Jeff Louis is a strategic media planner, brand project manager, blogger, and aspiring writer. He's intrigued by innovation overcoming adversity, survival of the fittest brand, history, reading, and similar fun stuff. He writes for sites and is the Public Relations and Advertising writer for the Chicago Examiner.

PhotobucketDespite both reading and writing innumerable words about Google, the company, it dawned on me that I didn’t have a ton of insight on the search capabilities offered on the site. This revelation came as I searched for a specific print ad created at a former agency. Perhaps more frustrating than not being able to find it was the fact that I it was to help someone else. Which is why I had to keep going long after I should have stopped. I can quit on my own stuff, but feel compelled to deliver for someone else.

Ridiculous considering that the ad had not, to my knowledge, been displayed online. Google can’t find something that doesn’t exist.

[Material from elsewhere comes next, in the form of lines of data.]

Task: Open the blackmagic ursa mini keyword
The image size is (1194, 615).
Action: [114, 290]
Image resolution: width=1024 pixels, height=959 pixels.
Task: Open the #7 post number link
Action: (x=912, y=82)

In the end, I didn’t find it, leading me to search Google about conducting better Google searches. I felt a little better due to the number of returns (206,000,000) but I wasn’t going to look through all that crap. At this point, I decided to see what Google said about searching on Google.

I knew a couple of cool things before this all began.  Certain search terms can be excluded from a query by adding a minus sign before the word you don’t want included. If searching for marketing, but not advertising, enter “marketing -advertising.” This instructs Google to show marketing results, but not advertising. The wild card (*), once used to find file types on a computer (*.jpg = all jpegs) works on Google. Users can also search specific domains for results; to find content about advertising on the Wall Street Journal, enter “advertising site:www.wsj.com. To find a specific company, add the company name to the query; “advertising Kraft site:www.wsj.com. Google will also perform calculations and conversions. To add, enter “4084593 + 283450″ in the search bar. Google returns 4368043 as an answer.  The other operators are “-” for subtraction, “*” to multiply, and “/” to divide. The conversion function is great because you don’t have to search for a conversion table; to find the number of yards in a mile, enter “yards=.” The search bar will show  a couple of options; yards to meters, yards to miles, or yards to feet.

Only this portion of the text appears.